Die große Unsicherheit auf den Energiemärkten wirkt sich zusätzlich auf die Preise aus. Für die Stadtwerke wie auch alle anderen Energieeinkäufer gilt: Je unbeständiger die Märkte, und sprunghafter die Preise sind, desto höher sind die geforderten Sicherheitsleistungen, die sie beim Gas- und Stromeinkauf gewähren müssen. Damit sichert die Börse die Vertragsparteien gegen mögliche Ausfallrisiken ab. Bei sinkenden Marktpreisen müssen an der Börse vor allem die Energiekäufer Sicherheiten stellen. Aber auch in der außerbörslichen Beschaffung fordern Verkäufer zunehmend Sicherheiten von den Stadtwerken.

Der Staatseinstieg bei Uniper sei richtig gewesen, sagt Liebing: „Indem der Bund die Handlungsfähigkeit des Unternehmens sichert und Gaspreise auf der Importstufe stützt, schützt er auch die Endkundinnen und Endkunden.“ Zugleich kritisiert Liebing, „dass Uniper als Staatskonzern dennoch erhebliche Sicherheitsanforderungen an die Energieunternehmen stellt und damit die Energiepreise treibt!“ Das sei in der aktuellen Situation absurd.

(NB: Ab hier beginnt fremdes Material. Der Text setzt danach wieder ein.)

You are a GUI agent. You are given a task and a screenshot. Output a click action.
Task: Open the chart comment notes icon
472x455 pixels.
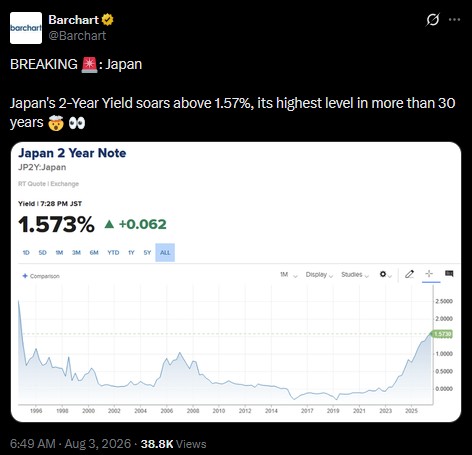click(449, 274)
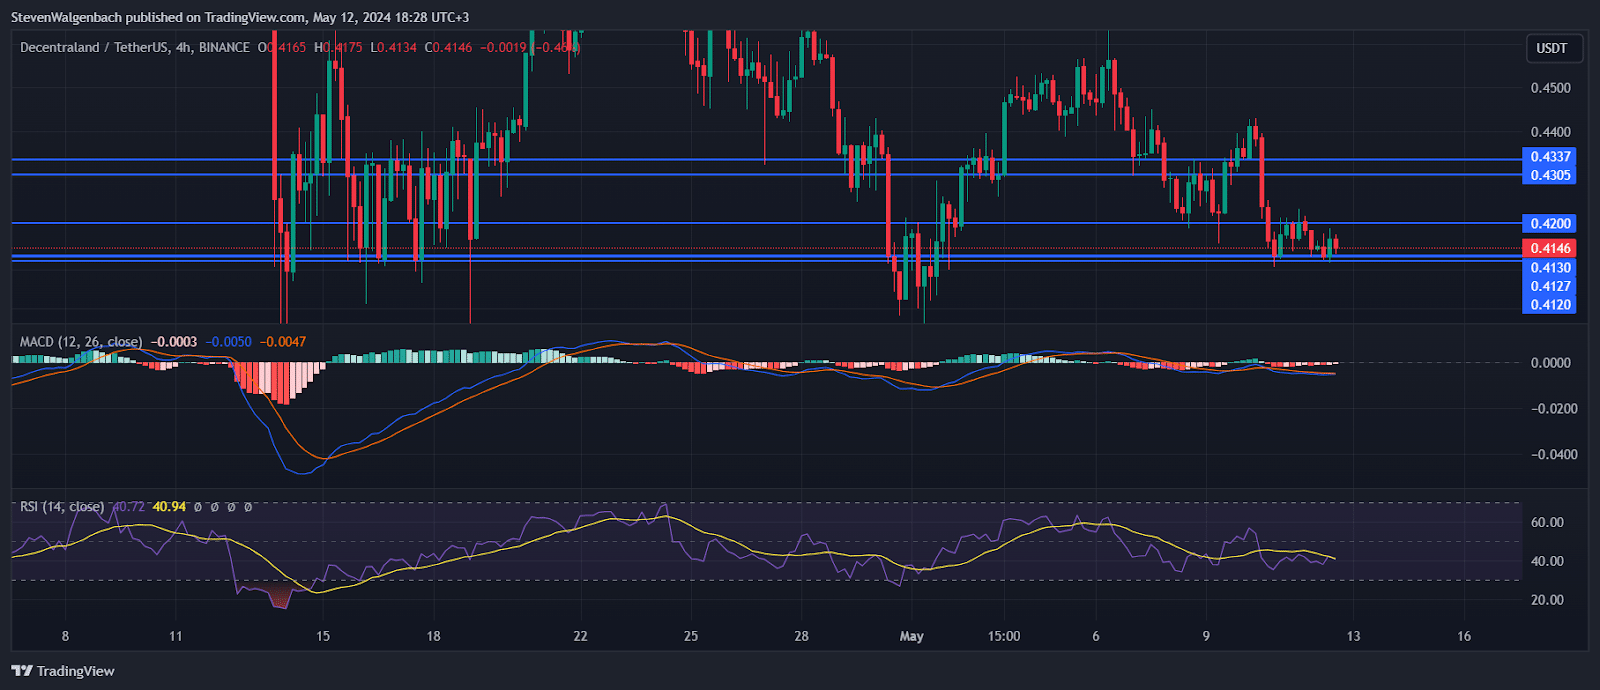This screenshot has width=1600, height=690.
Task: Click the TradingView logo icon
Action: click(21, 671)
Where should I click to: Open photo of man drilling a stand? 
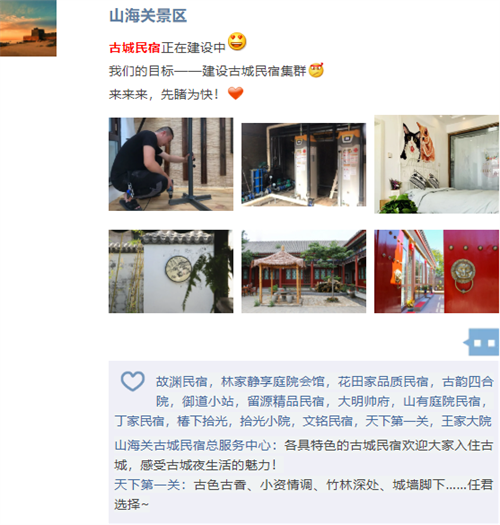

Bereits im Sommer 2022 hat der VKU darauf hingewiesen, dass die bisherigen Preisanpassungen aufgrund der langfristigen Beschaffung durch die Stadtwerke moderat ausgefallen sind und Preisanpassungen bevorstehen. Dies war auch der Hauptgrund für die Ende 2022 beschlossenen Energiepreisbremsen.

Energieangebot mit neuen Anlagen steigern

Die Preisentwicklung für Energie wird auch davon abhängen, wie sich der Krieg in der Ukraine entwickelt. Deutschland wird zwar in absehbarer Zeit den Wegfall des russischen Gases kompensieren können, der damit verbundene Umbau der Infrastruktur ist allerdings zeitintensiv und mit hohen Kosten verbunden. „Grundlage für niedrige Energiepreise ist ein großes Energieangebot“, sagt Liebing. Deshalb müssten die erneuerbaren Energien massiv und schnell ausgebaut werden. „Und wir brauchen weiterhin regelbare Transformationskraftwerke, die flankierend zum Ausbau von erneuerbaren Energien für eine sichere Stromversorgung sorgen“, so Liebing.

Hoher Beratungsbedarf in Servicecentern

In den Servicecentern der Stadtwerke herrscht währenddessen ein anhaltend hoher Beratungsbedarf. Im Mittelpunkt stehen Fragen zur Gas- und Wärme- sowie zur Strompreisbremse. Die Preisbremsengesetze lassen derzeit keinen Spielraum für individuelle Lösungen. Stadtwerke und kommunalen Versorger müssen sich an die gesetzlichen Vorgaben halten, die den Handlungsrahmen definieren. „Gerade in Bezug auf Vergünstigungen für die Verbraucher haben die Preisbremsengesetze strenge Vorschriften und engen den Spielraum der Versorger ein. Damit soll Missbrauch verhindert werden“, so Liebing.

In diesem Zusammenhang betont der VKU, dass die Behörden ausreichende Befugnisse haben, um ein missbräuchliches Verhalten zu untersuchen und zu ahnden. „Aus Sicht der Stadtwerke sollte diese Aufsicht auch wahrgenommen werden“, so Liebing. Die Herausforderungen der kommunalen Energiewirtschaft würden eher im erneuten Aufkommen der Billiganbieter liegen, die Phasen fallender Preise erneut nutzen könnten, um Kunden mit nicht abgesicherten Angeboten anzulocken.